What you need to do:
• A. Answer these questions from the text on globalization and global warming:
(i) What is the phenomenon called in which gases in the atmosphere block radiation from the earth?
(ii) What do the acidic particles in acid rain corrode?
(iii) Besides history, which social science does the text name as explaining how people's activities lead to global warming?
• B. Carry the text on globalization and global warming forward from its final sentence.

Extracted text:
========================================

Having to look into globalization from a scientific view. Many international firms in the world have been turning to methods of using resources that, in the end, harm the environment. In this case, the results lead to the emission of gasses that are unfriendly in the environment. These gases are the ones that mostly contribute to the possibilities of bringing about global warming. Presence of these gases in the atmosphere block radiations from the earth. This phenomenon is known as the greenhouse effect. The greenhouse gasses allow radiations from the sun to pass but block radiations from the ground (Lashof & Ahuja, 1990). This increases the temperatures of the atmosphere, thus leading to global warming.

Looking through the lens of chemistry as applied science, one can see that the existence of greenhouse gasses in the atmosphere has led to having acid rain. This type of rain has severe impacts when it rains. The acidic particles corrode metals and materials. This calls for institutions and even individuals to invest in replacing the materials.

Acid rain also harms the large farm institutions. The rain changes the composition of soil and bodies of water, making them unfriendly. This poses the risk of losses for such firms. This calls for such institutions to invest heavily in how to deal with the situation (Drori, 2003). Therefore, it is correct to say that globalization has led to the invention of ways that cause harm to the environment, thus having severe consequences.

Therefore, institutions that are influenced by globalization should find alternative ways that do not harm the environment in their method of manufacturing. This can reduce the rate at which greenhouse gasses increase in the atmosphere (Drori, 2003). Another way has machines and vehicles that use solar energy rather than having them emit these harmful gasses into the atmosphere.

Globalization from the lens of Social Sciences View

Looking into history as a social science lens, one can understand that globalization has been a process in constant change. This is because, over time, it has led international firms to adopt techniques that are harmful to the environment by trying to remain at the top as a result of competition. There exist other factors that cause global warming. Most of which lie under globalization. Therefore, it is correct to say that globalization is the leading cause of climate change.

Besides, sociology is also another social science that explains best on people's activities on how they lead to global warming. This helps one understand more about how humans relate to the environment, thus causing global warming (Buttel & Taylor, 1992). Globalization plays a significant role in causing humans to react in a certain way that harms the environment to keep up with the times.

Having to combine the two, globalization has been leading people to behave in a certain way that leads them to harm the environment. Having to look at deforestation as one of their actions, it has led to increased carbon dioxide concentrations in the atmosphere. Globalization has also, in a way, led to people to use fossil fuels, which pose a risk in increasing the rate of global warming. Mining is also another human activity that has led to global warming.

========================================

Data extract:
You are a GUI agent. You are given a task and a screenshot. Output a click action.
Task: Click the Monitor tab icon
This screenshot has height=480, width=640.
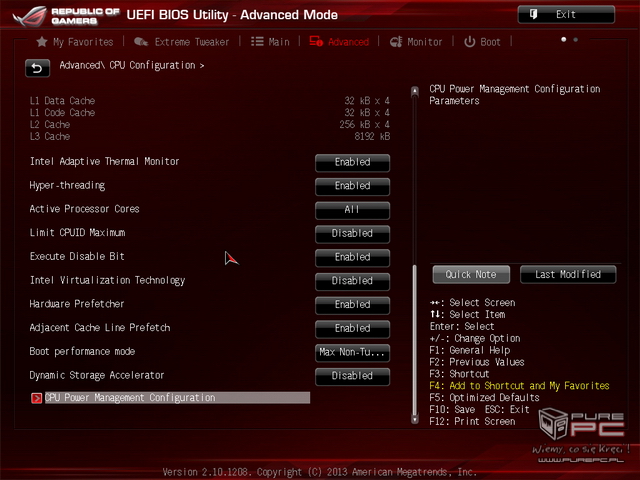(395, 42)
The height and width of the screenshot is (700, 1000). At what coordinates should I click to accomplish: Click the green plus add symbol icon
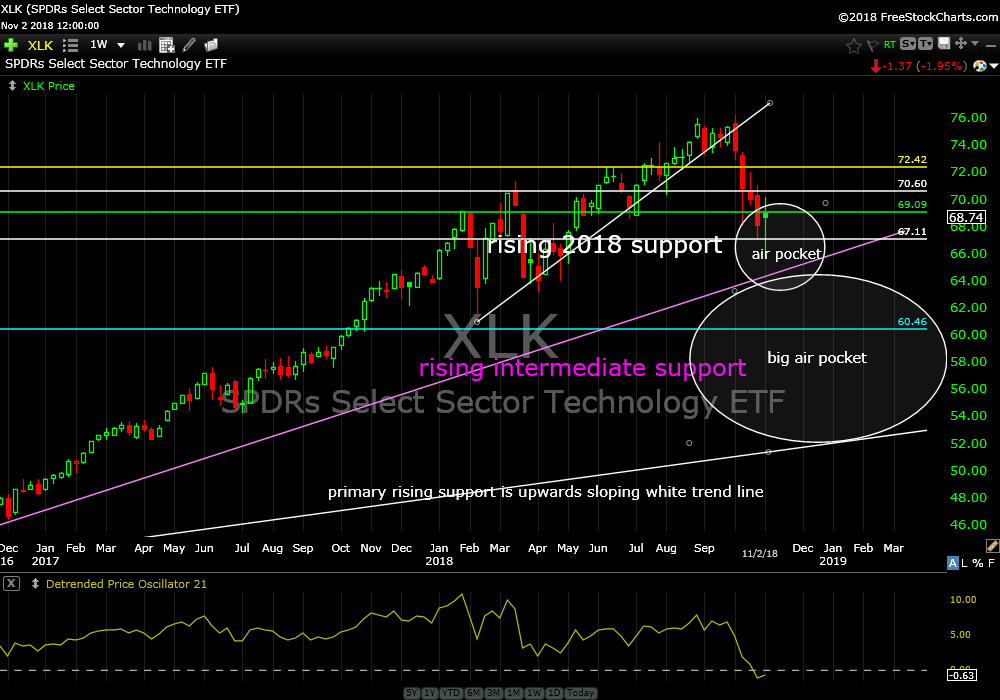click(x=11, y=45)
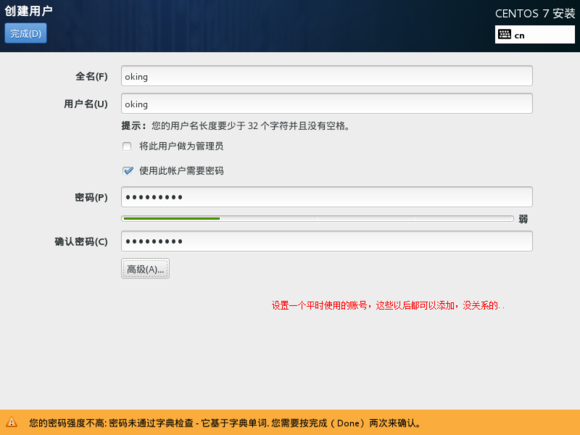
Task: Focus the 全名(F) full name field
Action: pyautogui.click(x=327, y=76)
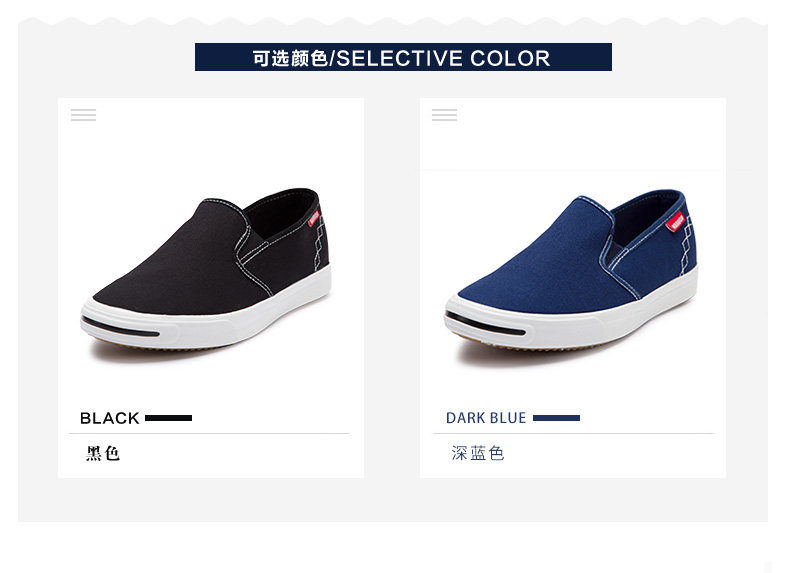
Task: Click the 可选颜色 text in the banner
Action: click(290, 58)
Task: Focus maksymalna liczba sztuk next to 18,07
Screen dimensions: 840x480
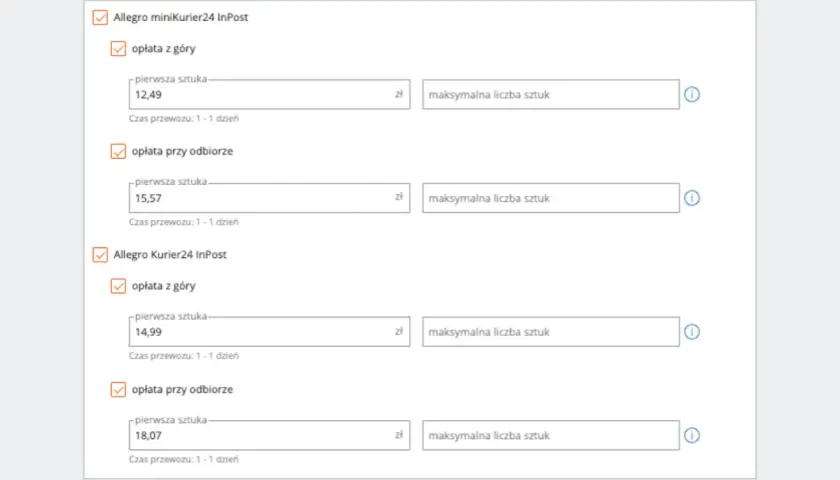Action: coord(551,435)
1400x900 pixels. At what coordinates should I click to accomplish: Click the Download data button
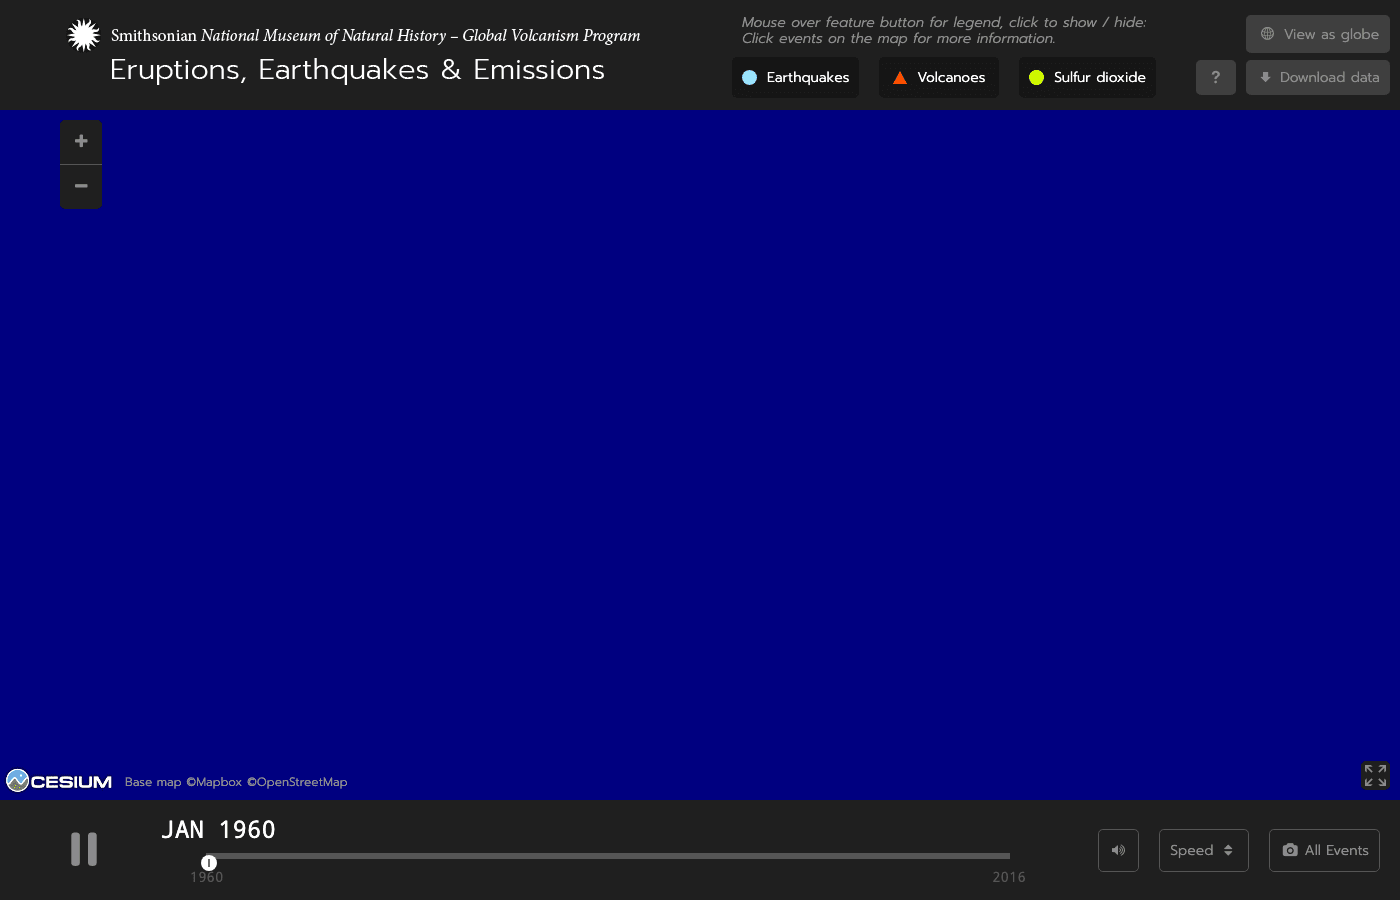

========================================

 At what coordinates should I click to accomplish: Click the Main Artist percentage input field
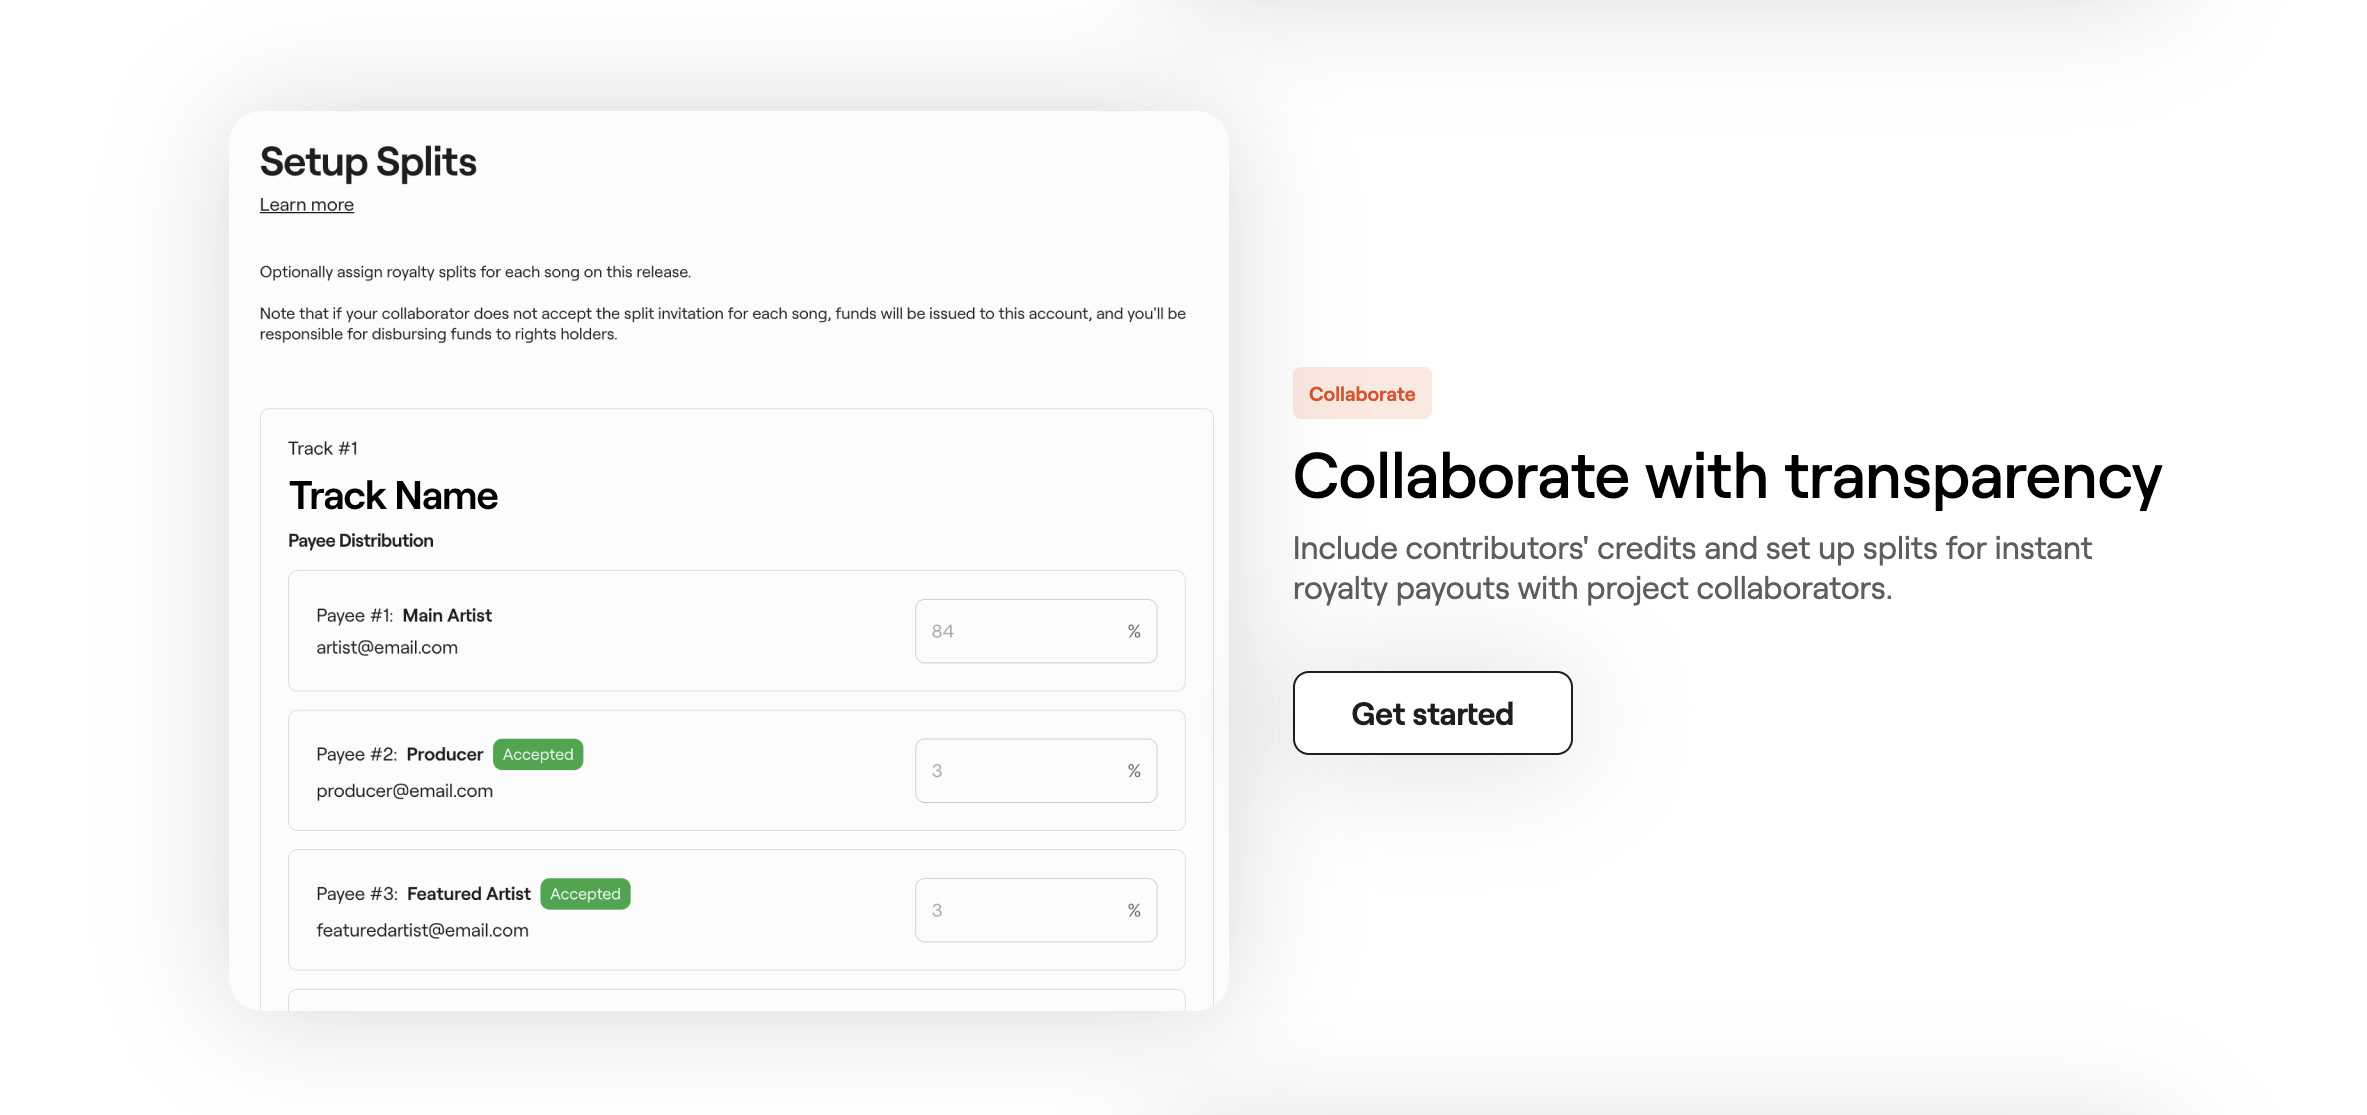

========================================

Responses by item number:
• A.
(i) The greenhouse effect.
(ii) Metals and materials.
(iii) Sociology.

• B.
Therefore, by having done this, they have been contributing to global warming. This has resulted in the change of weather patterns with time. This change of weather patterns has led to certain places to experience flooding and other droughts. This has impacted health institutions negatively. This is because, during these calamities, there are usually outbreaks of diseases (Drori, 2003). This calls for governments to invest heavily in medications and treatment for the people affected by the diseases.

Therefore, the only solution that exists for the issue of global warming through the social science lens is having to create awareness and educating people on the importance of protecting the environment - enlighting them more on the global warming issue and how to adopt mechanisms that do not contribute in harming the environment.

Therefore it is correct to say that all these causes that have led to climate change are in a way linked to globalization. Understanding globalization as a process in constant evolution since early in the beginning of times, one can see that it forced people and even international firms to always evolve with times. This made them look for production techniques without caring if they had negative impacts on the environment. However, looking into how the causes of climate change can be handled from a different angle, it is clear to see that the solutions can be met due to globalization. Therefore, not only can one blame globalization as the leading cause of climate change, but also try to see what it can do in solving the issue. Globalization has led to inventions of environmentally friendly techniques to fight the problem of global warming.

Barkin, J. S. (2003). The Counterintuitive Relationship between Globalization and Climate Change. Global Environmental Politics, 3(3), 8-13. Doi: 10.1162/152638003322469259

Buttel, F. H., & Taylor, P. J. (1992). Environmental sociology and global environmental change: A critical assessment. Society & Natural Resources, 5(3), 211-230. Doi: 10.1080/08941929209380788

Lashof, D. A., & Ahuja, D. R. (1990). Relative contributions of greenhouse gas emissions to global warming. Nature, 344(6266), 529-531. Doi: 10.1038/344529a0

Drori, G.S. "Science in the modern world polity: institutionalization and globalization." Choice Reviews Online 41, no. 01 (2003), 41-0388-41-0388. Doi:10.5860/choice.41-0388.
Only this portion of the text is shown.